Saturday, April 4, 2015
Denial of Sin is The Most Grievous Sin
The positive denial of sin is the whore daughter of her superlatively more profligate mother: atheism.
Every atheist is compelled to attempt to deny the reality of sin, the guilt of which no man can actually escape! for, every man is a sinner, yes, even the atheist who says that sin is not. That's his first sin, and the most serious of all. It implies that there is no truth, no justice and therefore, no real God! If you deny sin, you deny God.
Related to this, the atheist thus makes himself independent Lord of Truth! The atheist makes himself into God.
The very crime for which our Blessed Lord was accused, condemned and killed: crucified,...yesterday, Good Friday.
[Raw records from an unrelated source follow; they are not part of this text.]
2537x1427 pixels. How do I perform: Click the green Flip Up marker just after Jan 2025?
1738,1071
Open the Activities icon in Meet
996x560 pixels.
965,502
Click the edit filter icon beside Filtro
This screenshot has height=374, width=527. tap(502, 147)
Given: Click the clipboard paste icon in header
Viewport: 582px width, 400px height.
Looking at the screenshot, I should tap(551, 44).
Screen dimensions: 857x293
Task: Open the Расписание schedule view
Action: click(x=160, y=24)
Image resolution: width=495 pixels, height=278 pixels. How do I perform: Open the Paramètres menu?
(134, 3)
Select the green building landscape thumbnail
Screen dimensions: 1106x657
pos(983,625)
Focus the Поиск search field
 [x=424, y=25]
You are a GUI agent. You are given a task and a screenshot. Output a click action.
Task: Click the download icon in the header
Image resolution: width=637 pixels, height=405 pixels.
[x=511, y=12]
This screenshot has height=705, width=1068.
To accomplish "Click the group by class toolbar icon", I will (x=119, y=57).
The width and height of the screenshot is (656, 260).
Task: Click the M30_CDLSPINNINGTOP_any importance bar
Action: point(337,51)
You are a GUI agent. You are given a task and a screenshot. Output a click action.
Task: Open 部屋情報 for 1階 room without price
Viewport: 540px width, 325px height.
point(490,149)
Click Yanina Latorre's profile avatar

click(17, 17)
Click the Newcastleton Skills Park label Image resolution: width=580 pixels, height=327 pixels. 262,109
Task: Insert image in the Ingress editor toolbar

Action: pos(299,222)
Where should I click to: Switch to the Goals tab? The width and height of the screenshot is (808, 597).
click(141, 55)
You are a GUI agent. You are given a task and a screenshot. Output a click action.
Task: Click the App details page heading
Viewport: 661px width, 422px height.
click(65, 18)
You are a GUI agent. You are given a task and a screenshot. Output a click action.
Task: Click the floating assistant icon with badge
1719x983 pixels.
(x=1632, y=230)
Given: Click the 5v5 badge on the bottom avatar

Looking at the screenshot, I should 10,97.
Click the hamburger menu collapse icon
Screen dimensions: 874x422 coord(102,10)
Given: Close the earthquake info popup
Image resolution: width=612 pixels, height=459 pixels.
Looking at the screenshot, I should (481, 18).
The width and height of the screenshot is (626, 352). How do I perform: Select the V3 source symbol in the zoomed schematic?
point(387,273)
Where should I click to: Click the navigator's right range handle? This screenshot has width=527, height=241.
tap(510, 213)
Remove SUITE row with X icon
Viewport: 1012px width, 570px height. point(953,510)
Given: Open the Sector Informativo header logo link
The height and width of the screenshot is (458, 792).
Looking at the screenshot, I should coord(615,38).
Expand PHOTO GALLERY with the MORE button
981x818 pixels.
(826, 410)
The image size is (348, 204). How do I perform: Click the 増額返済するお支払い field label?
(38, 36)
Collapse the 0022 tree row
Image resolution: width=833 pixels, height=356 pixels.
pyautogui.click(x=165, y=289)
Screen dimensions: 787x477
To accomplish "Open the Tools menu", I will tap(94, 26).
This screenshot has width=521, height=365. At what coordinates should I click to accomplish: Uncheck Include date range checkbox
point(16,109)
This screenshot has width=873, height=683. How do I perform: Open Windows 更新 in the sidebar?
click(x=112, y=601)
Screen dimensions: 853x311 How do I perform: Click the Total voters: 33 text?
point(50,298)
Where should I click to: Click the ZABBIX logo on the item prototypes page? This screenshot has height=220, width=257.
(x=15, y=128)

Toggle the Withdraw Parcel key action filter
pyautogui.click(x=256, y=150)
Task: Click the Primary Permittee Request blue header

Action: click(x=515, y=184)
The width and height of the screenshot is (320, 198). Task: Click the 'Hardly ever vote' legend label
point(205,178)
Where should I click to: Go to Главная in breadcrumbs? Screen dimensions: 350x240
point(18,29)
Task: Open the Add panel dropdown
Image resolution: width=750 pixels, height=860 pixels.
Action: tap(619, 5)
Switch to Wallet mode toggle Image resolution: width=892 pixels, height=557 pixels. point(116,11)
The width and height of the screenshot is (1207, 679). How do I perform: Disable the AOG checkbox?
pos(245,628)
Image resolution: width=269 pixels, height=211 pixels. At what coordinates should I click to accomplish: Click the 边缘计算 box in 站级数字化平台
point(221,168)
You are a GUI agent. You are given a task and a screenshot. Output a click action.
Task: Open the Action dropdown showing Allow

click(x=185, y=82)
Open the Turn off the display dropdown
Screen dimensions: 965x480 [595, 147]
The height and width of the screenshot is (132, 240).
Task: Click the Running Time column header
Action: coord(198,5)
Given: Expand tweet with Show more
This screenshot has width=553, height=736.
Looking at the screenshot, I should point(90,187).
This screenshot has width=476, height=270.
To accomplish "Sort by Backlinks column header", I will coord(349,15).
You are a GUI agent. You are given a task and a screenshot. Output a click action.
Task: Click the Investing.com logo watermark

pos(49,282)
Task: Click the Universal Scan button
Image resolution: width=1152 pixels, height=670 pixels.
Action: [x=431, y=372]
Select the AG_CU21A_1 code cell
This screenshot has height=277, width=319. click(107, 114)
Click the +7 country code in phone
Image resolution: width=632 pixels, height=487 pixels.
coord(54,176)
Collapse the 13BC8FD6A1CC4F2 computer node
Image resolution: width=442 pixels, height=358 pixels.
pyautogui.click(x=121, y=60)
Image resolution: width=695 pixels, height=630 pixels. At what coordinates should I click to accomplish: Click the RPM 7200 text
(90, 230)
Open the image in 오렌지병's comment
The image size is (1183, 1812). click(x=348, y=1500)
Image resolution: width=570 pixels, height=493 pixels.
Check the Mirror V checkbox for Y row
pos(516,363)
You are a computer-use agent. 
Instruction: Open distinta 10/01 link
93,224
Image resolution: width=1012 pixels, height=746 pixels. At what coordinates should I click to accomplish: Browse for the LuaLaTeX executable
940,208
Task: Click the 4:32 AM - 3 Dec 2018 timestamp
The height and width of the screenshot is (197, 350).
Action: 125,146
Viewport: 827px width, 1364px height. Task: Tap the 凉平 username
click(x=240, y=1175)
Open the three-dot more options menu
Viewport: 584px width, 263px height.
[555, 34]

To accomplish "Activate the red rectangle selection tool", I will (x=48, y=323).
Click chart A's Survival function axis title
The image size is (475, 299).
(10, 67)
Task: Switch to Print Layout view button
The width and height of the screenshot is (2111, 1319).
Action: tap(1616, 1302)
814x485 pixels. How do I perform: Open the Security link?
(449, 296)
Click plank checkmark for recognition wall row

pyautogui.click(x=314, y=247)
"We have a Law, and according to that Law he must die, because he made himself Son of God." John 19:7
However, Christ truly is God, the Way, the Truth and the Life, and there is no other!
Hear it, atheists! Christ died unjustly for the sin of which you are most guilty, your most grievous sin, your very denial thereof. Therefore, "Repent and believe in the gospel!" (Poenitemini, et credite Evangelio!) Mark 1:15
Confession is the cure! Confession is especially adapted as the cure for disbelief. The very act of confession (like any act of sincere worship) is an act of faith!
Confess your sins to a rightly ordained priest, as the only sure remedy for the most grievous sin of our age! the denial of sin. And hear the words of Christ, the greatest words men can utter, the words and the power of God Himself: "I absolve you from your sins in the name of the Father, and of the Son, + and of the Holy Spirit. Amen."
It's the forgiveness of God of which every man is in dire need! Every man needs to acknowledge and to confess his sins; and most of all, the resulting forgiveness of the priestly absolution and penitence!